Count the lines in the entries below that contain the word "navigation". Reply with the number only.
───── DATASET CONTENT
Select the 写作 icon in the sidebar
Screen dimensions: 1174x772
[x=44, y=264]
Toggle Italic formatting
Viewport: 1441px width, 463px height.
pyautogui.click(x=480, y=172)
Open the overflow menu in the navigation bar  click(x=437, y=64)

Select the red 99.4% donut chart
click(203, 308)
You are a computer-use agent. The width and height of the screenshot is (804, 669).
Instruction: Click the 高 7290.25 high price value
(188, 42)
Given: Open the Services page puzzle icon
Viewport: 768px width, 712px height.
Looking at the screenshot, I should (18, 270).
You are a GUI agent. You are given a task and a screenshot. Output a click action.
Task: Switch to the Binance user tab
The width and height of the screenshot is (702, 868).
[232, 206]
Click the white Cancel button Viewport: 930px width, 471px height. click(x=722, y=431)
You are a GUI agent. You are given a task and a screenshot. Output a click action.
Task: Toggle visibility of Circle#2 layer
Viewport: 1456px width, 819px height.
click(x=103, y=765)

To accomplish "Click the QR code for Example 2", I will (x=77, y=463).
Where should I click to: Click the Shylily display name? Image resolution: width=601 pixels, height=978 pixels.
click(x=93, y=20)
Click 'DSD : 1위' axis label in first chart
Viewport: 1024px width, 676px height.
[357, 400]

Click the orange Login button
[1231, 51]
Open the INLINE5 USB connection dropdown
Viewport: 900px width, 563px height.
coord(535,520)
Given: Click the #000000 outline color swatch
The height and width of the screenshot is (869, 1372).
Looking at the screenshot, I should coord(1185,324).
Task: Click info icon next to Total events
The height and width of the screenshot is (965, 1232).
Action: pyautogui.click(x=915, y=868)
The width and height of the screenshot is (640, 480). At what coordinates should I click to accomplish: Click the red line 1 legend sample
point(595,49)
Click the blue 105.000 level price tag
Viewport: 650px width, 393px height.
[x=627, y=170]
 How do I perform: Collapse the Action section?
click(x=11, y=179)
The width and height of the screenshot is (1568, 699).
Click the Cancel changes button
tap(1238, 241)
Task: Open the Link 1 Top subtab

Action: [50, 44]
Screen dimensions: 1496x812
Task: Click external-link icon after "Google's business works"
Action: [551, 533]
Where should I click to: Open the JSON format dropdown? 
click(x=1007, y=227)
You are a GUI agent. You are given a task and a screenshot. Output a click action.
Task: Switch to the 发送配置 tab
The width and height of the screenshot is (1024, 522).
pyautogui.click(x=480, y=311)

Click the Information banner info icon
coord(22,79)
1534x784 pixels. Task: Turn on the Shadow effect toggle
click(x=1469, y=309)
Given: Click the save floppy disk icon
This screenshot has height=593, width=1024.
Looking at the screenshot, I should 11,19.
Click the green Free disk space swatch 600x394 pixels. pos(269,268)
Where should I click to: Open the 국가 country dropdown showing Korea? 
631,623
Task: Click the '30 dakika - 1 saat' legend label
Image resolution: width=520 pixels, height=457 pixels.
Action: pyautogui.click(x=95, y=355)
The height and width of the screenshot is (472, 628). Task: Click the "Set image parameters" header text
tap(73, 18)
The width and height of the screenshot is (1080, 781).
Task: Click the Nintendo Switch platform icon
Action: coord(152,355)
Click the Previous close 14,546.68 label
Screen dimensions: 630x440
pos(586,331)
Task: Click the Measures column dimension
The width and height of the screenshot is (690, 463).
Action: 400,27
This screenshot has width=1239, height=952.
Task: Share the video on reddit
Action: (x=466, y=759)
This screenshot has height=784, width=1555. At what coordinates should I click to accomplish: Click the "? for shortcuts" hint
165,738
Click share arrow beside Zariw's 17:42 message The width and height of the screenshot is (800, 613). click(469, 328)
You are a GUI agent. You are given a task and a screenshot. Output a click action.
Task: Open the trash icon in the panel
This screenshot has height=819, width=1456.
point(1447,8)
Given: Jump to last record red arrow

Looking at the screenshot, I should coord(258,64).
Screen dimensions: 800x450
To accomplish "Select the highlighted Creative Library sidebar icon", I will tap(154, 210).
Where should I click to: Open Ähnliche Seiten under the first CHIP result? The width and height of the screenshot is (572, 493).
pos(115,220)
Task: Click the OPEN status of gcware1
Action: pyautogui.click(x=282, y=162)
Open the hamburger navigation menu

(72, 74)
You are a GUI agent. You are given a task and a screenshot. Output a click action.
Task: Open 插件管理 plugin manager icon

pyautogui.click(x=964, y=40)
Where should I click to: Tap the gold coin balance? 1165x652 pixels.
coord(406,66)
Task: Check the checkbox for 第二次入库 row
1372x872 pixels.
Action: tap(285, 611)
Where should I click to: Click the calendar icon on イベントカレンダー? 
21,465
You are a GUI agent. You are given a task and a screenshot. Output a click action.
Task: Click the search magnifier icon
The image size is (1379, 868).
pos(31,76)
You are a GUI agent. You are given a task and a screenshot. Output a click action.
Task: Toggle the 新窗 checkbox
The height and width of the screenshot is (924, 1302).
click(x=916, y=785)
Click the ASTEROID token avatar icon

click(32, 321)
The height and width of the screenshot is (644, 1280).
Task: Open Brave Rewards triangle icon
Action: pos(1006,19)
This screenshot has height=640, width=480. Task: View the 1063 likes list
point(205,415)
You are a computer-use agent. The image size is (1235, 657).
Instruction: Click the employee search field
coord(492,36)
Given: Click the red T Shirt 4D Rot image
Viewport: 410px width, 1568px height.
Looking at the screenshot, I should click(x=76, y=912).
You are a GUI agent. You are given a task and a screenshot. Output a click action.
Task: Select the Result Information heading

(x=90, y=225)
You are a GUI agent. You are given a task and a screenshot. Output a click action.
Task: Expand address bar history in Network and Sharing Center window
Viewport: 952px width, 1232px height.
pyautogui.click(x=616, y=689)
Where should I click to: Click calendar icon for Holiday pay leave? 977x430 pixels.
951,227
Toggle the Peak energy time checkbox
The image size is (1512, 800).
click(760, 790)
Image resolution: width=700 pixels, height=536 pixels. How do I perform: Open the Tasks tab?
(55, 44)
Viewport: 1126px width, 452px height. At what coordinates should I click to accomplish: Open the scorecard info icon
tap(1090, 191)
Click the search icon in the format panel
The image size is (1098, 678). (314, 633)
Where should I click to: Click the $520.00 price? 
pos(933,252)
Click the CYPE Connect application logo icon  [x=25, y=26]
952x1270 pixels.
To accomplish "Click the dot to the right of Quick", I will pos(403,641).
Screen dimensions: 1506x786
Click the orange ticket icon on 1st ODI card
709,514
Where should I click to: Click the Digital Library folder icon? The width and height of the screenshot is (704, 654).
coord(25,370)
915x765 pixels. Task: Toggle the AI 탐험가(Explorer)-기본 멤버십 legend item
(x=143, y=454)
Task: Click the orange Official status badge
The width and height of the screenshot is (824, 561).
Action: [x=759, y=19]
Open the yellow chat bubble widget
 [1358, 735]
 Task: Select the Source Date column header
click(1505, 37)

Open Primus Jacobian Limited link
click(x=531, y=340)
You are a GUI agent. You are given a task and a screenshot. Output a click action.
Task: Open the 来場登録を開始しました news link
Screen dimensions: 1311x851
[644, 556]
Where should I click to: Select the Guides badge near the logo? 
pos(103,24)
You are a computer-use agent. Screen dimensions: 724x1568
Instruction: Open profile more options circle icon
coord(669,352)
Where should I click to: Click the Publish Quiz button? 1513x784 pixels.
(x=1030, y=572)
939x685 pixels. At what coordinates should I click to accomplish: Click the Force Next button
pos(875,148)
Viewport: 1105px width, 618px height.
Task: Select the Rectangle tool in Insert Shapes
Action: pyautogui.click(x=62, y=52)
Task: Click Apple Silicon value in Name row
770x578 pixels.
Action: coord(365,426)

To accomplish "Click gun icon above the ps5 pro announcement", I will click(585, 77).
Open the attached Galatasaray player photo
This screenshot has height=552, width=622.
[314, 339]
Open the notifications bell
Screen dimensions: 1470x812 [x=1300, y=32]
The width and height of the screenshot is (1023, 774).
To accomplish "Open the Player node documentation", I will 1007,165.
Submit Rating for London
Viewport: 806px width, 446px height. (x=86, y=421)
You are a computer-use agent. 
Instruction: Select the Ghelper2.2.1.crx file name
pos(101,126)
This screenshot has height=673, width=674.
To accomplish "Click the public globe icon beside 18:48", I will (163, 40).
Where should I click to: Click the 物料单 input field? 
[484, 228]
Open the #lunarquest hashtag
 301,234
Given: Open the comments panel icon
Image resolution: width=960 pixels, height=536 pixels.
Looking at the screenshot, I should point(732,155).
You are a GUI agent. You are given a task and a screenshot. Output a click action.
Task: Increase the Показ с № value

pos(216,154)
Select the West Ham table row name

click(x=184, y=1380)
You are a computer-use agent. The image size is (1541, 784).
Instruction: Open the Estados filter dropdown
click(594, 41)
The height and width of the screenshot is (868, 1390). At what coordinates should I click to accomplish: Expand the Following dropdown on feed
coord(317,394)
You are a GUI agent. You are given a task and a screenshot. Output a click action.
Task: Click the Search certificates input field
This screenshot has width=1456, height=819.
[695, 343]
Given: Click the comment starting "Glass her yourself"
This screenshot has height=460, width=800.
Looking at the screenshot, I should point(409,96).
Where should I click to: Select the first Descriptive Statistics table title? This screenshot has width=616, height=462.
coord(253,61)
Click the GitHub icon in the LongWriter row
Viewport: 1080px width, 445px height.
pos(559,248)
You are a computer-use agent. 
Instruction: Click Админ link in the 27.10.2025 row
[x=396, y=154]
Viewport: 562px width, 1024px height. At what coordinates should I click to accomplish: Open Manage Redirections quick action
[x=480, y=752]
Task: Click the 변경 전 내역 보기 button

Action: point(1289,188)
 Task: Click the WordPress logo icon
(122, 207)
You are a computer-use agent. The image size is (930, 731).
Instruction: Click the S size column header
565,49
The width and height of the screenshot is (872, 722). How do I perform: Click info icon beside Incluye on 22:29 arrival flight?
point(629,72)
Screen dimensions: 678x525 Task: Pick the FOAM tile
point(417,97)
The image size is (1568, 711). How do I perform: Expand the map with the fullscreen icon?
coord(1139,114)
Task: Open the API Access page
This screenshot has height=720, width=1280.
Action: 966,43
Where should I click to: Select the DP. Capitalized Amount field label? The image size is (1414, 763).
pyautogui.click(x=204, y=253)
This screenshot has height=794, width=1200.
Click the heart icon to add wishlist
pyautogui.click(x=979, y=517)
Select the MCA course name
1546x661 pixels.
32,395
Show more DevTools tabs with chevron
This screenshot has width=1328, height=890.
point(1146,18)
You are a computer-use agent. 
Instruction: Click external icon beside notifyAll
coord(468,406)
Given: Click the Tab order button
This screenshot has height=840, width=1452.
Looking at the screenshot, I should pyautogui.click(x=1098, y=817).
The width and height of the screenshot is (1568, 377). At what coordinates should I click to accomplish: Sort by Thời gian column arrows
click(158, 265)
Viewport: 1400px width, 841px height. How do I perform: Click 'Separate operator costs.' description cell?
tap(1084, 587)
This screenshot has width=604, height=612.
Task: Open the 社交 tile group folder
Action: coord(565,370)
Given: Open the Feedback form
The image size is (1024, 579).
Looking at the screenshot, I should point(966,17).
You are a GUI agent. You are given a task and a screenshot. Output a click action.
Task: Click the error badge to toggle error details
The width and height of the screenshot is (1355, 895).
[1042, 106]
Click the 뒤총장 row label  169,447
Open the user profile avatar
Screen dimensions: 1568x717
──────────
**FINISHED ANSWER:**
2